__Work order__: In this exercise, retype exactly the lines from the start of the entries through the line bearing "You are a computer-use", leaving every picture out.

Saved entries
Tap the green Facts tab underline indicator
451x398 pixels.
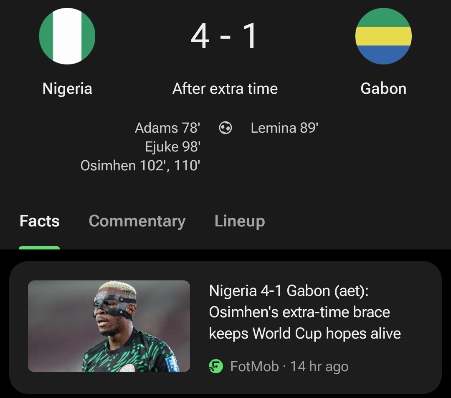[x=39, y=248]
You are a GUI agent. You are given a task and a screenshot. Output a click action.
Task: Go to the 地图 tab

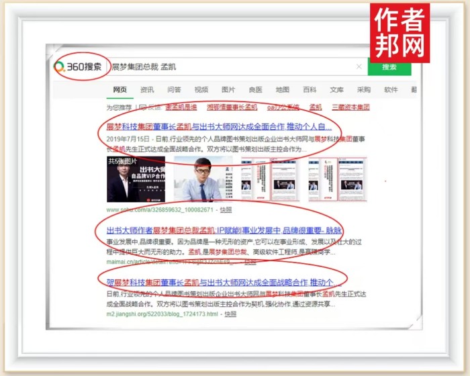click(283, 90)
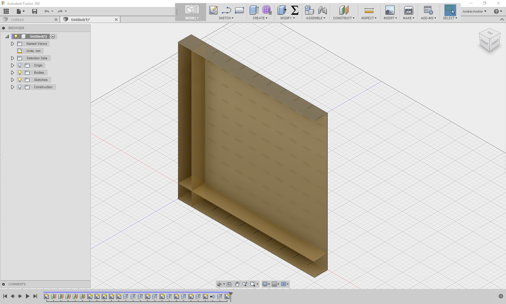The image size is (506, 304).
Task: Show the Origin folder via bulb
Action: click(20, 65)
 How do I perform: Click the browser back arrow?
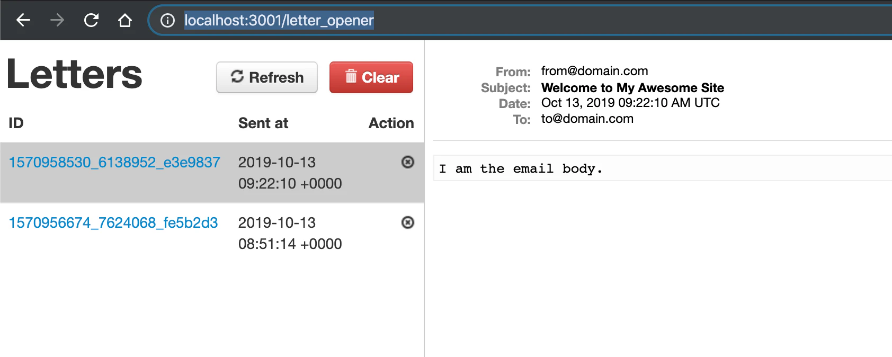23,20
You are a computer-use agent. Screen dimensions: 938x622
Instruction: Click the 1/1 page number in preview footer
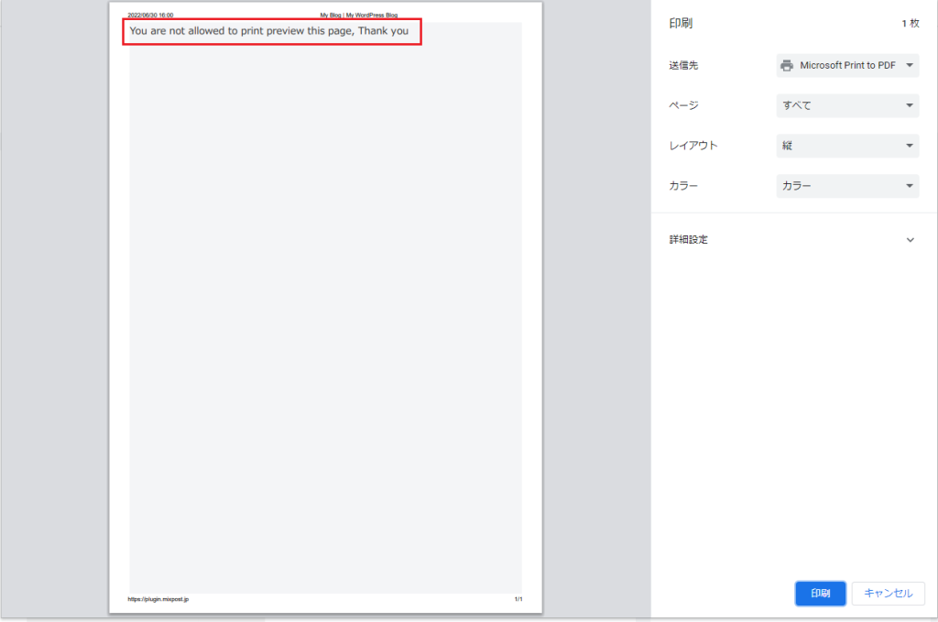click(518, 599)
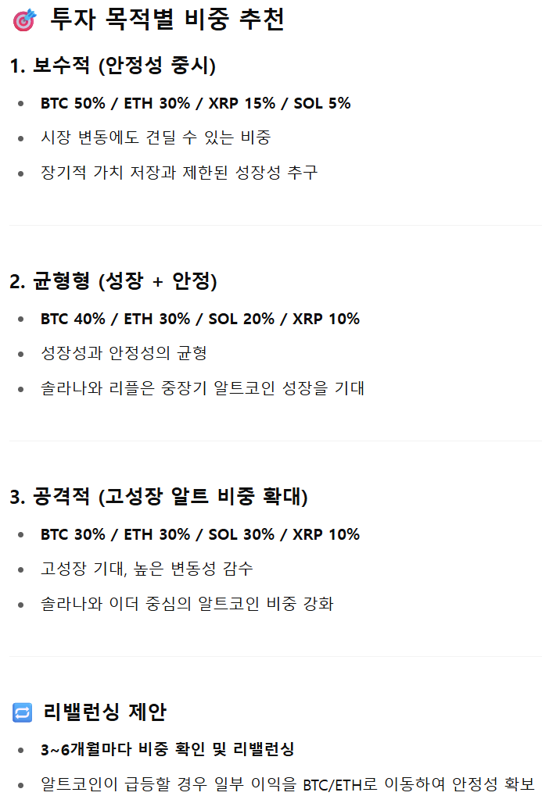This screenshot has width=542, height=796.
Task: Click the 성장성과 안정성의 균형 bullet
Action: [x=124, y=353]
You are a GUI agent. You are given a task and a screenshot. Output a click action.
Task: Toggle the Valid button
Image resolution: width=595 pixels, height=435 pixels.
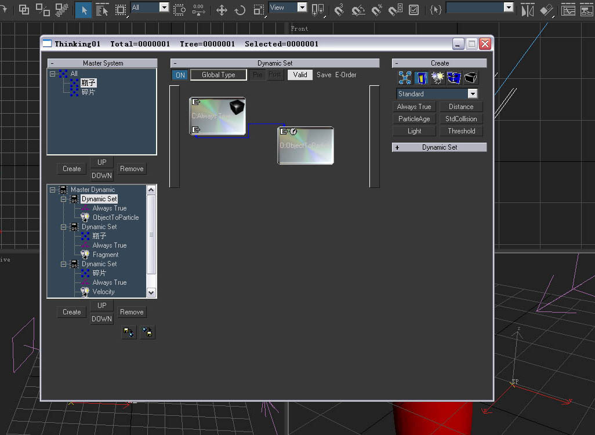[x=300, y=75]
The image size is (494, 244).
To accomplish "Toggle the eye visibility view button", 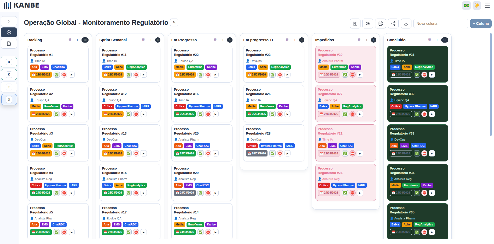I will click(x=368, y=24).
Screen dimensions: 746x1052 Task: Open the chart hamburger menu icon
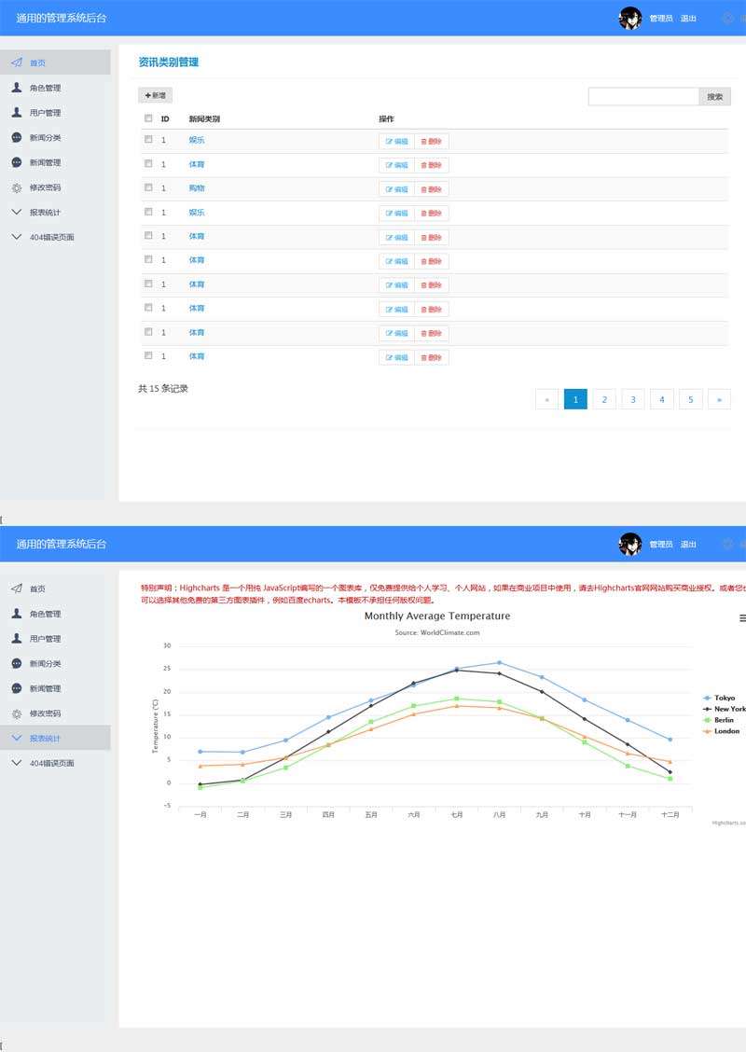coord(742,617)
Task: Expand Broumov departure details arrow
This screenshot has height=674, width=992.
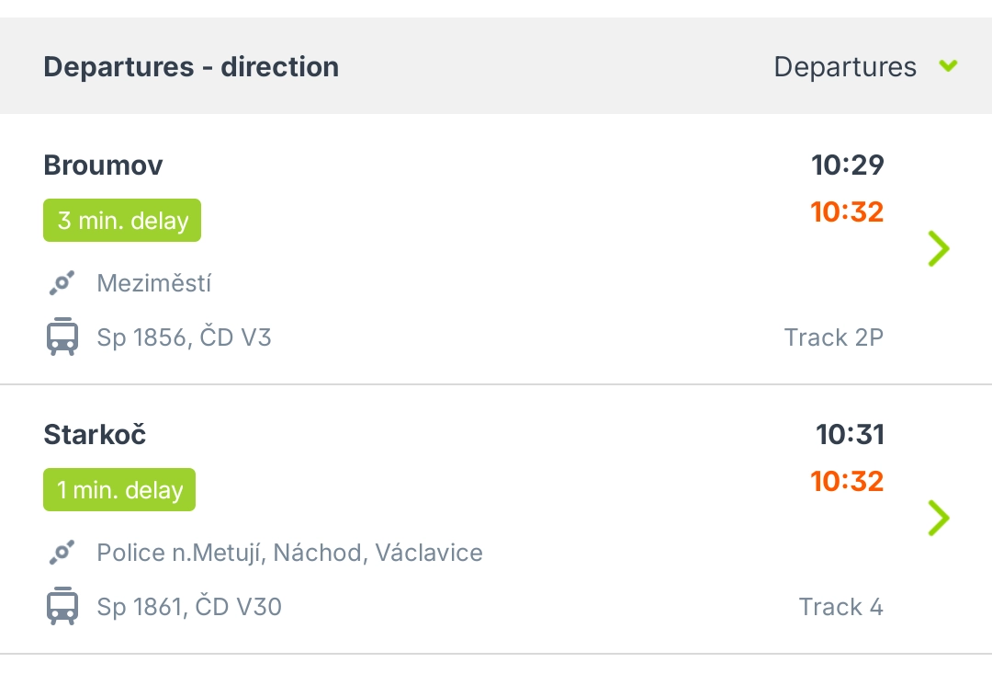Action: pyautogui.click(x=938, y=248)
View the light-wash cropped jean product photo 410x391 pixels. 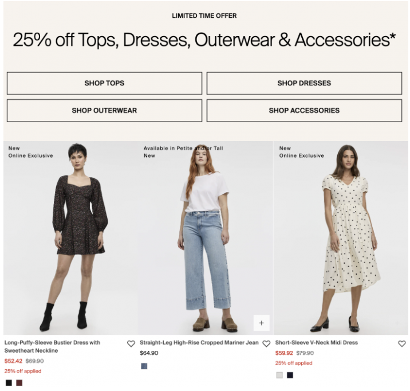[x=205, y=238]
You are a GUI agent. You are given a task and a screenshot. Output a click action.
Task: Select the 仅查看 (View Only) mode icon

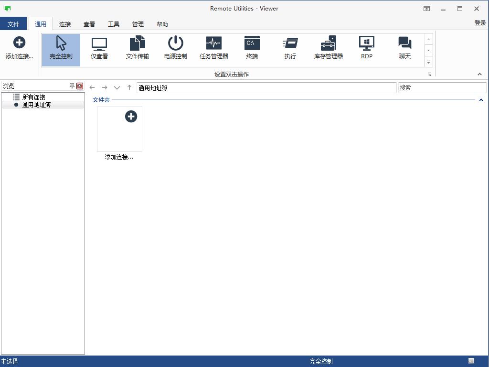(99, 47)
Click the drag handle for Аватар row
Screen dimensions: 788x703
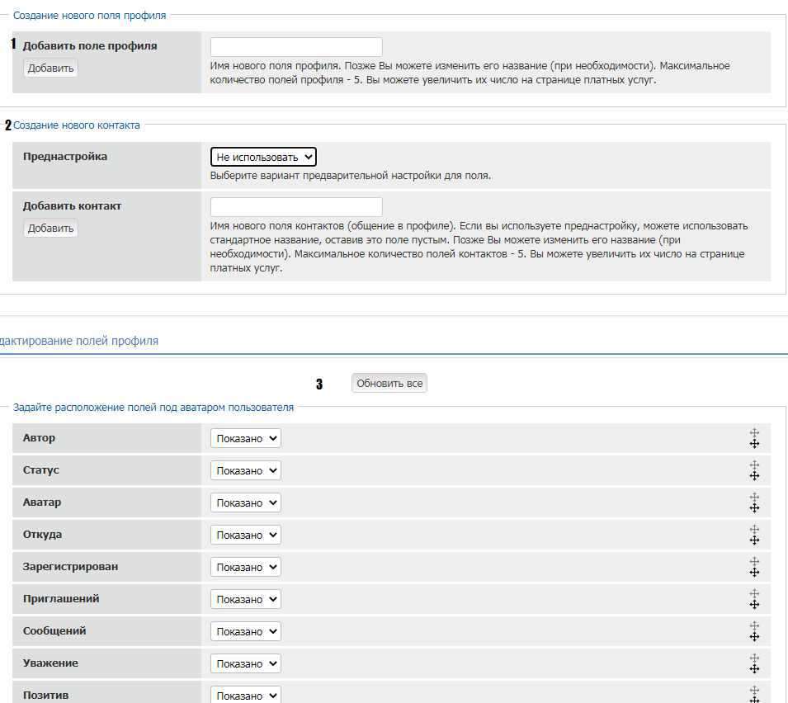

__Solution for this problem__:
Tap the green Facts tab underline indicator
451x398 pixels.
[x=39, y=248]
You are a GUI agent. You are given a task and a screenshot. Output a click action.
Task: Go to the 地图 tab

click(283, 90)
The image size is (506, 304).
Task: Show the Origin folder via bulb
Action: click(20, 65)
 How do I perform: Click the browser back arrow?
23,20
You are a computer-use agent. Screen dimensions: 938x622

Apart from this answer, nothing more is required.